あらすじからは予想もしない展開が続き、ページをめくる手が止まらず。
さながら、両手をとってワルツを教えてあげていたらいつの間にかこちらが導かれ振り回されていたというような・・・。
気狂い病院へモードではなくスウが入れられたときは驚いて声が出た(笑)
何かの間違いだと暴れ続けるスウに放ったモードの冷酷な一言。
モードの無垢な仮面の下に隠されたしたたかさを知った。そして、なぜ彼女がそこまで冷酷にならざるを得なかったのかも。
二人の行く末は悲惨だが、同情はできない。
スウは気狂い病院という地獄の中でモードを血が出るほど憎んだけれど、自分こそモードをそこに入れようとしていたのではなかったか。
モードは、あの城から逃げ出したかった。そのためにスウを身代わりに病院へぶちこむ計画に乗った。冷酷に感じるが、そこまでは分かる。スウは罪のない侍女ではなく、自分を利用し騙すためにやってきた少女なのだから。
しかし、荊の城から逃げ出した先に待っていたのは、想像とは違う、未来も希望もないロンドン。スウの家に閉じ込められ、そこで自分たちが騙されたと知る。なんてひどい人たちなの、スウを助けなきゃと彼女はスウを思い憤るが、もしロンドンが理想通りの場所だったら、望んだ通りの新しい生活が手に入っていたら、罪悪感に苛まれはするものの、彼女はスウを記憶から抑圧したのではないかと思ってしまうのだ。
自分の望むものと、愛する者。片方を犠牲にしなければ手に入れられないという状況の中で、彼女たちが苦しんで間違えて傷ついて葛藤する姿が濃筆に描かれている。
3人の女性たち
このストーリーの車輪は、スウ、モード、そして母ちゃんだろう。
彼女たちは(特にモードと母ちゃん)、読み進めていくほどに印象が変わる。
スウは口が悪く、荒っぽく、激情型。
しかし哀れなほどに母ちゃん思いで、彼女自身の言葉を借りるのなら、思ったよりも良心がある。

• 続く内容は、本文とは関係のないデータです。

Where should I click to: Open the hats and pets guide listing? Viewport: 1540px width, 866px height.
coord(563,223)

モードは世間知らずの純粋無垢なお嬢様を上手く演じた。しかし、本当の姿は身に絡みついてくる荊を必死に振りほどこうとしている手負いの獣だ。目の前にいるのが何も知らない侍女ならば腕をつねって虐めて、利用価値のある娘ならば自由のために踏み台にする。
母ちゃんは、スウを溺愛しているのかと思えば、すべては計画のためだったと判明する。自分を慕うスウを気狂い病院へ捨てて、モードを迎え入れるシーンはショッキングだったし、だれよりも悪魔に見えた。

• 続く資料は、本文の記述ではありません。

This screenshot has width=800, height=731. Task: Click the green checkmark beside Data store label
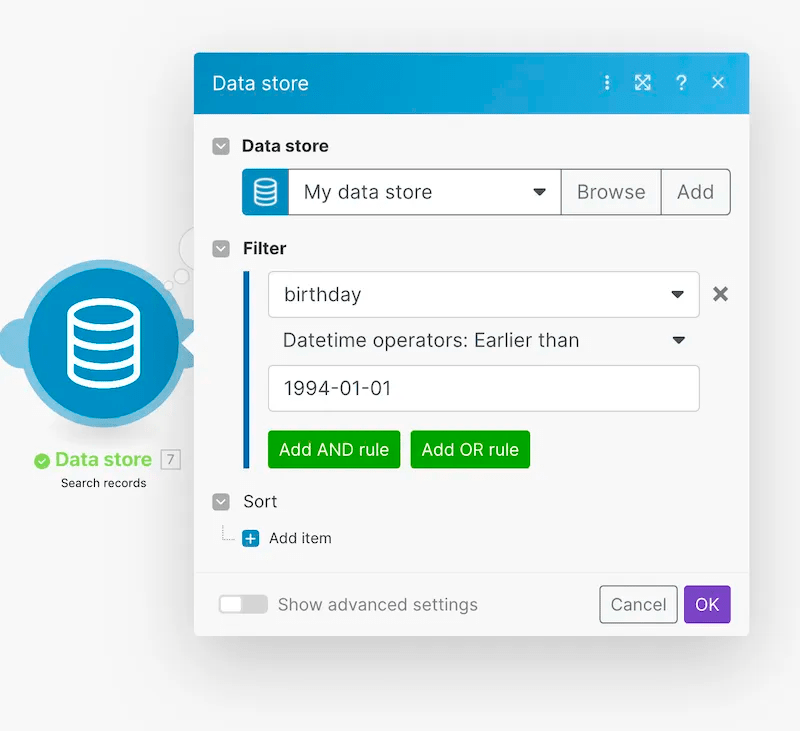point(41,460)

しかし、モードが彼女の娘だと分かってから読むと、モードを前にして彼女がどんな気持ちだったか少し分かる。そして、刑務所へ会いに来るスウの後ろに、実の娘の姿を探す彼女の気持ちも。
自己中心的で保身的。汚い部分も醜い部分もすべてをさらけ出して傷つけあった先で、スウとモードが一緒になれて良かった。
嫌う理由は50もあるけど、それでも愛しているというスウの言葉がとても印象的でした。